With inflation high and staring in the face of possible global recession, many a property manager seeks ways to increase their margins and sell properties faster to ever-cautions buyers. Property management using Internet of Things (or IoT) is one of the options that can help business owners here. Maybe even the one with most lucrative prospects.
Global consumer and business spending on Internet of Things was forecasted to reach 1 trillion U.S. dollars in 2022. Almost a third of that spending (29%) is attributed to North America, and another 23% to the EMEA area, although the biggest chunk belongs to Asia Pacific — 37%. This means consumers are eager to buy smart devices, and smart homes aren’t an exception. And that’s only one side of IoT use in property management.

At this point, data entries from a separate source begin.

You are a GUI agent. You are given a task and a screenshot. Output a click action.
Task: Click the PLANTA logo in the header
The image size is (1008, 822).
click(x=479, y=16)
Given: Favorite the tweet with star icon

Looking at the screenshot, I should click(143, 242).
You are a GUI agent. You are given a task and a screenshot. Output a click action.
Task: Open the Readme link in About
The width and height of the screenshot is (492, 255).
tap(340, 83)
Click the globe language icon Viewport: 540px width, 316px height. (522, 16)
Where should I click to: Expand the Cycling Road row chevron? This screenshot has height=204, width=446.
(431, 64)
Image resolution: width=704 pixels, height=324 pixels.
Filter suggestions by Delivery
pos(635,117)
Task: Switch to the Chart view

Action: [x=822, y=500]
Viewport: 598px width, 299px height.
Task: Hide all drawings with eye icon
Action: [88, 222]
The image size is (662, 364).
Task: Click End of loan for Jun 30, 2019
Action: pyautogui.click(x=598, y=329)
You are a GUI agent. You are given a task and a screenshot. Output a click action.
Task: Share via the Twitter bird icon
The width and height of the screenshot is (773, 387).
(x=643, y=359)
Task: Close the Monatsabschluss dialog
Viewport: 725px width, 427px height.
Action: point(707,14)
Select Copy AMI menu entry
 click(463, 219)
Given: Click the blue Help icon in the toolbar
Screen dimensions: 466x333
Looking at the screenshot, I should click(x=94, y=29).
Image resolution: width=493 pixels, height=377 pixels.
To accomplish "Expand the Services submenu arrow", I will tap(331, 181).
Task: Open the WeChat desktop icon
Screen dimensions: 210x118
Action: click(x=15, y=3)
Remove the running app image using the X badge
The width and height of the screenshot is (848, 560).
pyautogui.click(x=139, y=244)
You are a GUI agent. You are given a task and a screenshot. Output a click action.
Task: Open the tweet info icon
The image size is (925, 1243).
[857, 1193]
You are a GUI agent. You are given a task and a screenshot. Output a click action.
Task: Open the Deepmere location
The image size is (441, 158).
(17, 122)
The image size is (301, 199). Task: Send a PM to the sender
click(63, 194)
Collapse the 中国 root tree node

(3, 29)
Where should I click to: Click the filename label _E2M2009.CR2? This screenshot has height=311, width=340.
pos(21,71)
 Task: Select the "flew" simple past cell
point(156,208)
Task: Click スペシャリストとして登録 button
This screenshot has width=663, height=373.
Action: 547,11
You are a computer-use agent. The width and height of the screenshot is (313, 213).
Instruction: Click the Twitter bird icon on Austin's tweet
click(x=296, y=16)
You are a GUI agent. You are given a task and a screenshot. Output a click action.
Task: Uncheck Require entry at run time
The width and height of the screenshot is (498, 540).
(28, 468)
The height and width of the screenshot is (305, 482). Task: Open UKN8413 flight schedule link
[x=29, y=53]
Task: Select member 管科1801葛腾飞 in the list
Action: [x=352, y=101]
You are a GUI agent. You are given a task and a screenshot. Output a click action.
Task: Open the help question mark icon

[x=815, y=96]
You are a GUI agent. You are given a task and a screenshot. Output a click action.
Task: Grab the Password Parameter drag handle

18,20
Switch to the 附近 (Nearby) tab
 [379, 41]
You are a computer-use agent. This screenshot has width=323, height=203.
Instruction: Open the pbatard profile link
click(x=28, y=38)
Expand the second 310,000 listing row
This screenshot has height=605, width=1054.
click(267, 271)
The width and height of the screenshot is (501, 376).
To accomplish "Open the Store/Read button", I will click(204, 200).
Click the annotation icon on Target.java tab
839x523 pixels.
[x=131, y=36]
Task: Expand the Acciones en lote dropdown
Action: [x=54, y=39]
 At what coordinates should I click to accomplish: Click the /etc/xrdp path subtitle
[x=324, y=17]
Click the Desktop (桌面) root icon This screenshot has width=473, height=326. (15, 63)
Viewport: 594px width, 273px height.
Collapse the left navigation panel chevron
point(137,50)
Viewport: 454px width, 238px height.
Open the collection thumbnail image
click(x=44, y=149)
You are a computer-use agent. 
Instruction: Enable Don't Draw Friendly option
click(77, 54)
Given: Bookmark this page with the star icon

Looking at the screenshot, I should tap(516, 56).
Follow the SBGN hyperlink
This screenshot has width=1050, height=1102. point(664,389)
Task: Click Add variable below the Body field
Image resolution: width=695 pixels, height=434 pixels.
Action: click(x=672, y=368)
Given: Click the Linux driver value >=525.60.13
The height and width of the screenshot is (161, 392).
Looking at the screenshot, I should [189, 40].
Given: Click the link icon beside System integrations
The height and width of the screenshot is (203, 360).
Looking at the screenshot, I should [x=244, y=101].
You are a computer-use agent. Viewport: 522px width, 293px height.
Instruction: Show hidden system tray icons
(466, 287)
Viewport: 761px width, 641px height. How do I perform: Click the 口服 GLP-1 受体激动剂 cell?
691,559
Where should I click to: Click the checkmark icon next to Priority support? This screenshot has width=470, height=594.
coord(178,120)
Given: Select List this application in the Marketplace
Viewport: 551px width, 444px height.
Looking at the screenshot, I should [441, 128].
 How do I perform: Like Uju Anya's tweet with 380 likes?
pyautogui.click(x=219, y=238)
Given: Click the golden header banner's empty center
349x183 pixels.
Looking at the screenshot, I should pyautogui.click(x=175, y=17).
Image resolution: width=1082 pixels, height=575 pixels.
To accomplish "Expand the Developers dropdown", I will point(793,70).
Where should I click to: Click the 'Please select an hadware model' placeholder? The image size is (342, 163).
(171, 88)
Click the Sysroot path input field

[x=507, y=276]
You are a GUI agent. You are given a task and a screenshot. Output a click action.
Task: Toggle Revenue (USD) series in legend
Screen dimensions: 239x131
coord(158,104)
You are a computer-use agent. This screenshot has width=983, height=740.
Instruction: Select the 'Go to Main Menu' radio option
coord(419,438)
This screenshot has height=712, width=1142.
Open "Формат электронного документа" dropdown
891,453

So, how can the implementation of IoT help businesses in the niche of property? Is the potential output worth the investment? These and some other questions we will be answering in this article.
Property management issues that can be solved with IoT
While on the surface, turning on driveway lights and heater remotely before you get home is just pure convenience and a fancy trick, dig a little deeper and you’ll see how it cuts your energy bills.
And energy bills aren’t only paid by your average Jane and Joe, i.e., the consumers. Property management businesses have maintenance costs on their property too, and those are often way higher.
Here are just two big issues that such businesses can solve by optimizing property management with IoT.
Cutting energy costs
The use of IoT in property management allows owners to cut costs when the property is vacant. To show the property to possible tenants or buyers at its best, it should be heated and well-lit when they arrive.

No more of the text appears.